Modanın beyinleri artık minimalizm ve süslü bebek görüntüsünün baydığını düşünüyor. Yaşamlarını geçmişin gül pembesi duvarları arasında, fiyonklar ve fırfırlar arasında hayal kurarak geçirmeyen bir sürü kadın var. Onlar bugünün normal hayatını yaşıyor. Teknolojinin her alana girmesini hayal ediyor, resesyonu farkediyor, sporla ilgileniyor, rahat olmak istiyor. Modanın fonksiyonel parçalara yönelmesi o kadar da tesadüfi değil yani. "Kadınlar özgürlük ve fantezi peşinde. Pratik ve bir amaca hizmet eden kıyafetler istiyorlar," diyor Miuccia Prada. Tek bir amaçtan bahsetmiyor; sözkonusu olan çok amaçlı giysiler. Mesela Miu Miu'nun koleksiyonunda etek ve yelek olarak da hizmet veren sırt çantası var. Benzer bir durum, Prada Sport'un defilesinde iyice göze çarpıyor: Markanın kırmızı etiketini taşıyan ergonomik tasarımlı ayakkabılar, acayip moda olan naylon ceketler... Baharlık teflonlu naylon, ultraviyoleye karşı koruyan polyester derken, anlıyoruz ki geleceğin üniformalarında kumaşa çok önem veriliyor.
Romantikler bile akımın en ateşli savunucuları olmuş durumda: Yohji Yamamoto'nun fermuarlı popo destekleri, Dolce & Gabbana'nın dizle basen arası fermuarlı ipek tekno pantolonları, Calvin Klein'in yine fermuarlı koton etekleri...
Daha abiyelere girersek: Lüksün mimarları bile bu yararlı giysilerden yana görünüyor. Louis Vuitton'un pançoları, Dior'un asker pantolonları, Helmut Lang'ın dizlikli bisiklet pantolonlarıyla takım "dirseklik çantaları"... Sadece Hüseyin Çağlayan, sırtında formika iskemlesi olan bir elbise tasarlayarak kendince, kısaca "oha" diye çevirebileceğimiz uzun bir İngilizce cümle kuruyor.
Yaşamınızı ne derece değiştirir, ne kadar kolaylaştırır bilemem ama '99' modası böyle bir şey işte... Artık otrişler bir başka bahara kaldı.


Yedim

* Ünlü marka Prada da memleketimize gelmek istiyormuş. Tek şartı Nişantaşı'nda ikamet etmekmiş. Müteşebbis dükkan sahiplerine duyurulur.

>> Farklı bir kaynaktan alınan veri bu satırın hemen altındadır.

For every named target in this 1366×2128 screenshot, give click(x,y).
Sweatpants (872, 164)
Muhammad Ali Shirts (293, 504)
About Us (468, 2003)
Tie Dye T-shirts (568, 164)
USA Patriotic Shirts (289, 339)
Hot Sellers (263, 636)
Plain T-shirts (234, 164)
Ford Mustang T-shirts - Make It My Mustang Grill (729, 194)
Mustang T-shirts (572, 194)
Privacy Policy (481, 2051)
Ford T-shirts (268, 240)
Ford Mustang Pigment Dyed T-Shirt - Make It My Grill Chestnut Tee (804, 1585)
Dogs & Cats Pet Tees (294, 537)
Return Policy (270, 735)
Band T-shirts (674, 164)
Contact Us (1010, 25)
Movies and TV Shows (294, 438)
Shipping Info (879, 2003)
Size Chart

* Asgari 27 yüzyıldır kadınların en sevdiği soru: "De bana / yeryüzünde / sevdiğin biri var mı / beni sevdiğin kadar?" Sappho

* Plajyolu Şütte'nin (cevizli incir tatlısı nefis) tam karşısında Bosna lokantası; özellikle Boşnak böreğini denemeniz lazım.

* Suadiye Beymen'in arkasında kitsch cenneti Dom. Şişme koltuk, yastık saat, balon vazo... Çok plastik, çok eğlenceli. Üstelik çok makul fiyatlara...

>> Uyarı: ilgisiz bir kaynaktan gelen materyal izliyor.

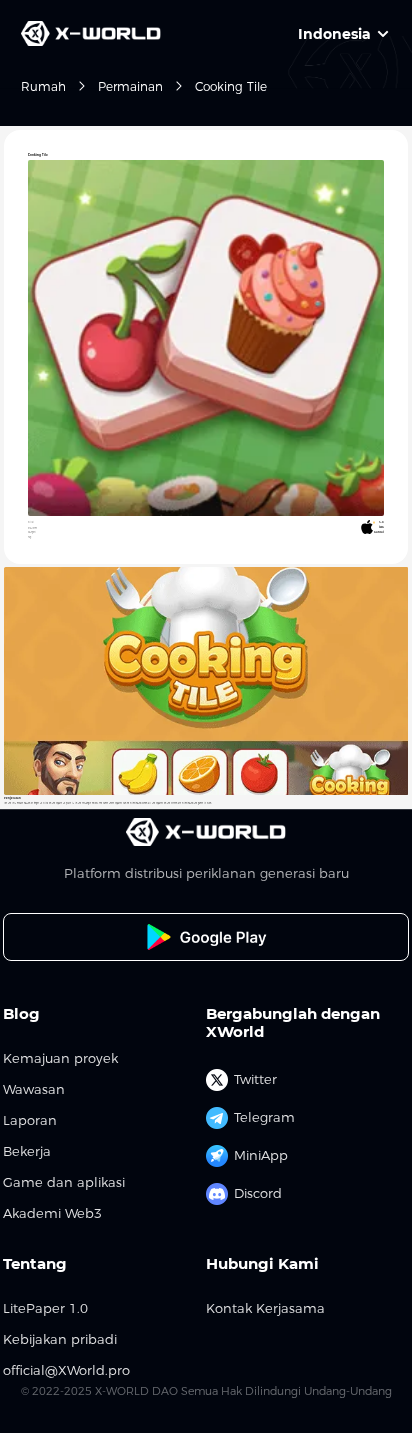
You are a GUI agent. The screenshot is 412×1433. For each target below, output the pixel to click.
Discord (258, 1193)
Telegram (264, 1117)
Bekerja (27, 1151)
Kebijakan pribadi (60, 1339)
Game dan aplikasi (64, 1182)
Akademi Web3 (52, 1213)
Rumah (43, 86)
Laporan (30, 1120)
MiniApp (261, 1155)
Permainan (130, 86)
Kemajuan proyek (60, 1058)
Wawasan (34, 1089)
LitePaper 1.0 (45, 1308)
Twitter (255, 1079)
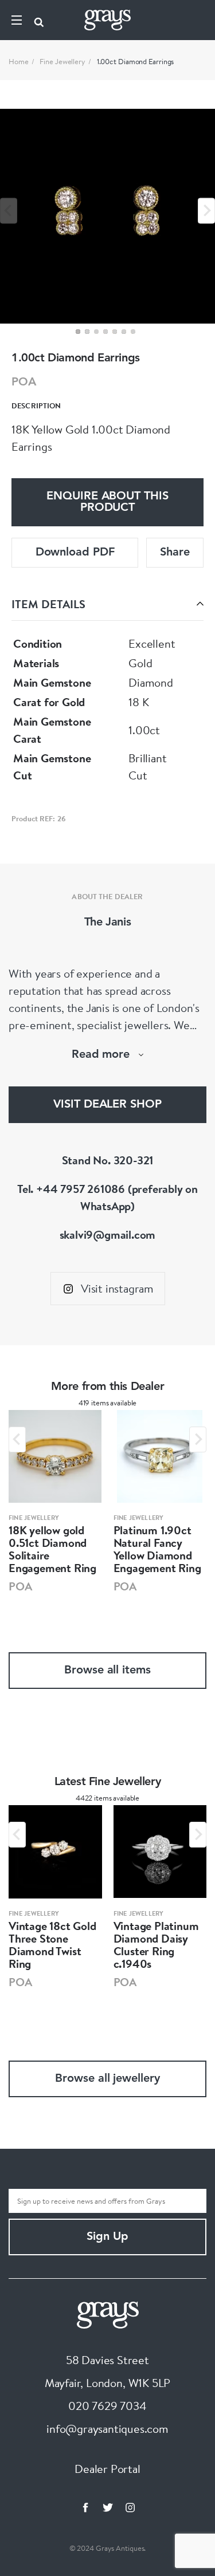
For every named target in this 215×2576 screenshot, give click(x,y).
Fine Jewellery (62, 61)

* En moda ilaçlar: Zararlı bakteri ve toksinleri atıp vücudu kanser ve karaciğer rahatsızlıklarına karşı koruyan Pomegranate, moda dünyasının mor renkli multivitamini Omnium, yeni uyarıcı, uyandırıcı Modafinil, bağışıklık sistemini güçlendiren anti oksidan enerji bombası Pycnogenol.

* Sadece katı yumurtayla haşlanmış patatesin bulunduğu günlerden zengin mönüye... Peynir tabağı gösterişli, kasap köftesi çok lezzetli. Eskinin Panayot Meyhanesi, şimdinin Tarihi Pano Şaraphanesi, Galatasaray.

* Bütün saçlar kahverengi (maalesef).